The person. Then & Now.
The old man watches the boy on a daily basis. From somewhere
inside that obedient row of brown and gold that forms the continuum of his
teeth, he utters words that are unexpected to the boy’s mother because they are
snatched from fading frames of other times.
He walks towards the boy with outstretched arms, in what the
mother sees as a faltering, sleepy stupor. His toes are rasping as he touches
the beginning of the spring-lit, dilapidating curb. His grey jumper is a
Barentian expanse, with the sounds of fluming whales caught within its knit.
He speaks to the boy in a language never mastered, yet with
all the tapestry and texture of a person well versed in language's ultimate beginnings,
causes and limits. He asks the boy where his top tooth has gone. The boy
appears to understand before the sentence has finished and retorts with the
spark of a secret spirit shared inside his pupils.

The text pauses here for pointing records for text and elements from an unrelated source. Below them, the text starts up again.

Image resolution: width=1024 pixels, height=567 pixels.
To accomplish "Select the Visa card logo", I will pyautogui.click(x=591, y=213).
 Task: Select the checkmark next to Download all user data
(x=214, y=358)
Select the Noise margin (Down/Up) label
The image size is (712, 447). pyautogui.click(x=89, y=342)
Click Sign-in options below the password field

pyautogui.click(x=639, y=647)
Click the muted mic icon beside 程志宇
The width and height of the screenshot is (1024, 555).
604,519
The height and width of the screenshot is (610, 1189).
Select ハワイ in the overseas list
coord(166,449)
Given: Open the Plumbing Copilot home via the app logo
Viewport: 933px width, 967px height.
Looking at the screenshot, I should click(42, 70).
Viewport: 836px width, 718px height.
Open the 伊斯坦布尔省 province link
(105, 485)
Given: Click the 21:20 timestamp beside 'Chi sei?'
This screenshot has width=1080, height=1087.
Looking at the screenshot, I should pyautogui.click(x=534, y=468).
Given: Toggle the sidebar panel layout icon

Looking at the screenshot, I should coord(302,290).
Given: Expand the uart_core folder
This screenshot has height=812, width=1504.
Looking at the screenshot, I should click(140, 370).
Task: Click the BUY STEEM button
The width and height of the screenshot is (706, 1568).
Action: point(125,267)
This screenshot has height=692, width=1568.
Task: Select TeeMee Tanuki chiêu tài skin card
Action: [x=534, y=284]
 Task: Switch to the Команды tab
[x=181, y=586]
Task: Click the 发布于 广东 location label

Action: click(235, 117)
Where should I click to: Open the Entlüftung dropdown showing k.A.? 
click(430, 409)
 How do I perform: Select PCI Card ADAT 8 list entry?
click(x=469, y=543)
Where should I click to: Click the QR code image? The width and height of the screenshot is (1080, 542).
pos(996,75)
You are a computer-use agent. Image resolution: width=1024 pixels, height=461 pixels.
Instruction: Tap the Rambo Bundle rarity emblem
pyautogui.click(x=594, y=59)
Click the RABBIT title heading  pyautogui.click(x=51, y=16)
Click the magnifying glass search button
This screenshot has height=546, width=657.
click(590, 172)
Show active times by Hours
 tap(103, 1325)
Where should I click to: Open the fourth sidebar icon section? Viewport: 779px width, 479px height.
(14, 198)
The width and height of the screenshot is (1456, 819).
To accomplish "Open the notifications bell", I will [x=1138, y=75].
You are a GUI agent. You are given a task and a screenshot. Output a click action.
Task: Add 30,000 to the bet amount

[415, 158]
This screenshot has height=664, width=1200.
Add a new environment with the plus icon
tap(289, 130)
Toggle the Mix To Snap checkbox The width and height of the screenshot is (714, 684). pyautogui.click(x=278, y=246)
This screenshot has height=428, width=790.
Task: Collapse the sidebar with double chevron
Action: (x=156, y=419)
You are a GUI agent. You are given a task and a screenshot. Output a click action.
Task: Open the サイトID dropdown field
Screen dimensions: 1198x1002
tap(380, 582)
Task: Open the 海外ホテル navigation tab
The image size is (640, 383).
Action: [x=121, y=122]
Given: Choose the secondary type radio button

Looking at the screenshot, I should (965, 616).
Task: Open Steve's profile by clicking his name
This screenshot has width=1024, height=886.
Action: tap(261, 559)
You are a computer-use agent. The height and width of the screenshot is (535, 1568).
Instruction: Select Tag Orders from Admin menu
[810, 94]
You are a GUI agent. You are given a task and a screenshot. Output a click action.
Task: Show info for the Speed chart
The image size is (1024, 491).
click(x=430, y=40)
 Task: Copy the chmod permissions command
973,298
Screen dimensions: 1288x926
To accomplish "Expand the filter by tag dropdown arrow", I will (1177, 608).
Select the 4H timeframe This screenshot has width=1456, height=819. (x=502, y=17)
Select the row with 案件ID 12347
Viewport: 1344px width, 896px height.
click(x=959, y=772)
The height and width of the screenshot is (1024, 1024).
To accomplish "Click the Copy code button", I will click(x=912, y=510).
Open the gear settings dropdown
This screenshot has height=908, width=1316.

The man removes a leafy hand from the innards of his pocket,
and shuffles through the coins, with the attention of a late-night newspaper
editor scrutinising the work of an inferior. He apportions three of the
shiniest silver ones, dropping them into the boy’s palm, which is already
outstretched in reception. The boy's eyes beam and his toothless mouth crocks,
and between them, the mother thinks she might have seen the sort of elation you'd expect a future self to have when he finally communes with a past one,
and visa-a-versa.
The mother catches on, and after a customary beat she
reaches for any equivalents she knows and praises the man’s generosity. When
their strides have taken them out of earshot, the boy posits that the man “doesn’t
go out for a reason like us”. The mother asks him what he means. “I mean, he
doesn’t go out to Arabic school, or the Horniman Museum like us. He just goes
for a stroll”. “Maybe he’s visiting a friend”, maybe, the boy concedes, slightly
incredulously. “And he has to get food. We all have to get food” the mother
continues. “Yes, maybe he sometimes goes out to get food”.
The conversation passes, resting on other things, and then the
boy returns to the old man, telling his mother he knows why he gave him the
coins. The mother looks done. “Why?” “Because of my teeth”. The mother exclaims
“I didn’t even think of that” and the boy chuckles, looking sideways. “You just
have to think more”, words catching a channel and sailing ahead of them between the rows of houses and cars.